Jesus SucklesMary, your great
white apples make me glad.
I feel your heart work its
machine and I doze like a fly.
I cough like a bird on its worm.
I'm a jelly-baby and you're my wife.
You're a rock and I the fringy algae.
You're a lily and I'm the bee that gets inside.
I close my eyes and suck you in like a fire.
I grow. I grow. I'm fattening out.
I'm a kid in a rowboat and you're the sea,
the salt, you're every fish of importance.
I am small
and you hold me.
You give me milk
and we are the same
and I am glad.
I am a truck.
I run everything.
I own you.
Compared to these and later pieces, such early work as "You, Doctor Martin" and "Double Image" begged the evening's big question: can Anne Sexton's work be considered purely for its poetic value, or does it's confessional content draw readers in, like lechers at a peep show, titillated by the "National Enquirer-esque" tell-all tale of an educated rich white woman?

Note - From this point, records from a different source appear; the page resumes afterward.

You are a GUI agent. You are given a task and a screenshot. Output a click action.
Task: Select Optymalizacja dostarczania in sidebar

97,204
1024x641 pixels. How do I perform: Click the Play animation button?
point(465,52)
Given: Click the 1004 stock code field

Surely in poetic terms, her early work was technically superior. The later work is all idea and content, with a fat, sloppy style that big themes obscure. While not entirely unappealling, the later work is much more broad in style; metaphors tend to be more common; poetic structure, when used, is primative as nursery rhymes. Amazing what happens when poets are forced to make a living by teaching those snot-nosed Harvard snobs. Without enough time to perfect every line, Sexton's later work is far less electrically charged.
By the way, Anne Sexton can be seen on YouTube reading "Her Kind" which is purrty darn cool.
Tonight it's off to talk about Robert Burns. He and Anne have so much in common.